Listed below you will find they key information to look out for when you open a factsheet (NB: each factsheet may differ).
- Initial Fees: These are once-off fees charged at the inception of the investment. All fees are inclusive of VAT. These fees may or may not be applicable and vary between companies, so it is important to look out for this on the factsheet. (Initial fees are applicable to brokers, with no brokers on our platform, there will be no initial fees).
- Total expense ratio (TER): This is the fee paid to the investment manager of the unit trust and includes: Annual service fee Fund’s bank charges Fund’s audit fees Taxes (stamp duty, VAT) Performance fees.

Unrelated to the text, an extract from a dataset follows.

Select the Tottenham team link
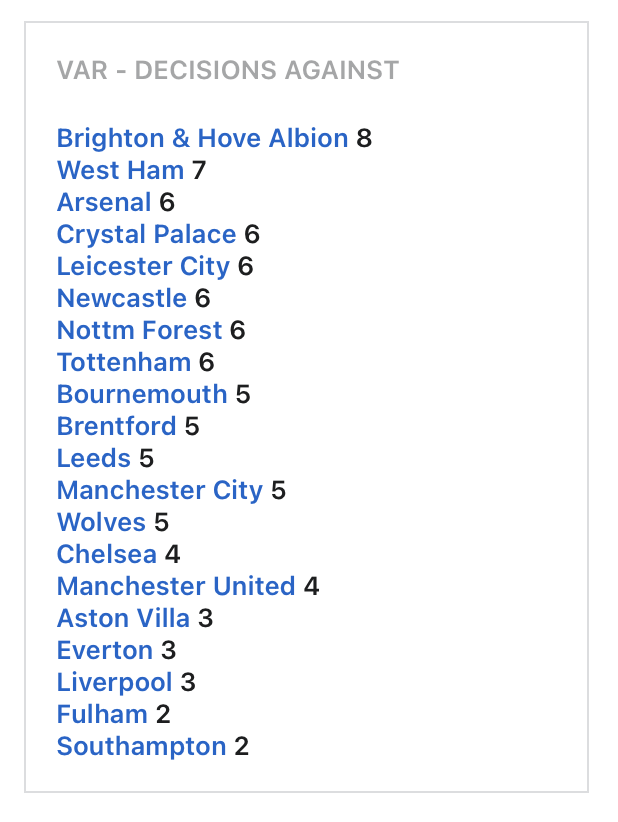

- Transaction Costs (TC): These are necessary expenses that arise from managing and administering a unit trust. (eg: buying and selling of the assets within the underlying the portfolio)
- Total investment cost (TIC): The total investment charge (TIC) is the sum of the total expense ratio (TER) and the transaction cost (TC). This is the fee to take note of if you are looking for the full fees associated with a unit trust. So in short, TER+TC = TIC
Performance: The fund performance table shows how the fund has performed relative to its benchmark over different periods. All the figures are expressed as an annual rate.
- Graph performance: The graph reflects the cumulative growth on an investment at inception of the fund together with the benchmark and a possible performance target. Some funds use R100 as an example and others may use differing amounts from as little as R10.
Unit trusts work on a T+1 basis. What this means for you is, if you choose to invest in a unit trust before the cutoff times on a business day (T), your units will only reflect after 17:00 at the end of the next business day (T + 1)
- 12:30 for Money Market
- 13:30 for non-money market
If you choose to buy a unit trust after the cutoff time, your units will reflect in two business days as “T” becomes the next business day and T+1 becomes the second business day. Units bought on Friday, with the above in mind, will be allocated into your account the following business day (i.e. Monday or Tuesday, depending on if cutoff was missed or not).
Instead of you having to sift through hundreds of funds, the due diligence has already been done for you as we have offered the best performing unit trusts within each ASISA category.
We aim to offer the best products for our investors both in price and performance. Please note that submitting your request is not a guarantee that the unit trust will be added to our platform.